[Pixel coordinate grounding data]
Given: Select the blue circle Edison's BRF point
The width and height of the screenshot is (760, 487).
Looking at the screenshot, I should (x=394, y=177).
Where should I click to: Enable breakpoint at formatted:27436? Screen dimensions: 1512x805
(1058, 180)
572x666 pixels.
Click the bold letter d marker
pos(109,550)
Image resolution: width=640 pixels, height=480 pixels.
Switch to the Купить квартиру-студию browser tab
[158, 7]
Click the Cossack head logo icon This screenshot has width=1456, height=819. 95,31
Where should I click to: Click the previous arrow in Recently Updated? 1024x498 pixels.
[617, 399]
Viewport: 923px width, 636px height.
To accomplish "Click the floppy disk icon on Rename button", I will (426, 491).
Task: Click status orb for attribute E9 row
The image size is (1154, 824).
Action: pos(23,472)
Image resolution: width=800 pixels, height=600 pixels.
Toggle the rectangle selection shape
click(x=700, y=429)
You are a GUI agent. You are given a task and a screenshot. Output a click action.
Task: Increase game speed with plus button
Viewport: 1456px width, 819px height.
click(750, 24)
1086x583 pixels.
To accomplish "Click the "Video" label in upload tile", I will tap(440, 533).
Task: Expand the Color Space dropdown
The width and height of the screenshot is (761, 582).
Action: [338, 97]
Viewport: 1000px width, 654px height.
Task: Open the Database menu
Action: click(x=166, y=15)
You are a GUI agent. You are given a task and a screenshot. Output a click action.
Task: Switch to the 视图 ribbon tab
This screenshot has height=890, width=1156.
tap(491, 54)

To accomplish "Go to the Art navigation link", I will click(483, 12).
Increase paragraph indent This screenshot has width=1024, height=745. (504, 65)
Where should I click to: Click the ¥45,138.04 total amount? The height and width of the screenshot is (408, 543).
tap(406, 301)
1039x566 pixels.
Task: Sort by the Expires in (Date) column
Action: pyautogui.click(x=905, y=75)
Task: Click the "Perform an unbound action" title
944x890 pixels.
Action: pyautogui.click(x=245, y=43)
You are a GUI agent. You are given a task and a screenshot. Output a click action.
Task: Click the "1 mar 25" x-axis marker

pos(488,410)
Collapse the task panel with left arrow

» What you need to do: Return the data exactly, every line included.

» Reply to the exercise:
Given: Select the blue circle Edison's BRF point
The width and height of the screenshot is (760, 487).
Looking at the screenshot, I should (x=394, y=177).
Where should I click to: Enable breakpoint at formatted:27436? Screen dimensions: 1512x805
(1058, 180)
572x666 pixels.
Click the bold letter d marker
pos(109,550)
Image resolution: width=640 pixels, height=480 pixels.
Switch to the Купить квартиру-студию browser tab
[158, 7]
Click the Cossack head logo icon This screenshot has width=1456, height=819. 95,31
Where should I click to: Click the previous arrow in Recently Updated? 1024x498 pixels.
[617, 399]
Viewport: 923px width, 636px height.
To accomplish "Click the floppy disk icon on Rename button", I will (426, 491).
Task: Click status orb for attribute E9 row
The image size is (1154, 824).
Action: pos(23,472)
Image resolution: width=800 pixels, height=600 pixels.
Toggle the rectangle selection shape
click(x=700, y=429)
You are a GUI agent. You are given a task and a screenshot. Output a click action.
Task: Increase game speed with plus button
Viewport: 1456px width, 819px height.
click(750, 24)
1086x583 pixels.
To accomplish "Click the "Video" label in upload tile", I will tap(440, 533).
Task: Expand the Color Space dropdown
The width and height of the screenshot is (761, 582).
Action: [338, 97]
Viewport: 1000px width, 654px height.
Task: Open the Database menu
Action: click(x=166, y=15)
You are a GUI agent. You are given a task and a screenshot. Output a click action.
Task: Switch to the 视图 ribbon tab
This screenshot has height=890, width=1156.
tap(491, 54)

To accomplish "Go to the Art navigation link", I will click(483, 12).
Increase paragraph indent This screenshot has width=1024, height=745. (504, 65)
Where should I click to: Click the ¥45,138.04 total amount? The height and width of the screenshot is (408, 543).
tap(406, 301)
1039x566 pixels.
Task: Sort by the Expires in (Date) column
Action: pyautogui.click(x=905, y=75)
Task: Click the "Perform an unbound action" title
944x890 pixels.
Action: pyautogui.click(x=245, y=43)
You are a GUI agent. You are given a task and a screenshot. Output a click action.
Task: Click the "1 mar 25" x-axis marker

pos(488,410)
Collapse the task panel with left arrow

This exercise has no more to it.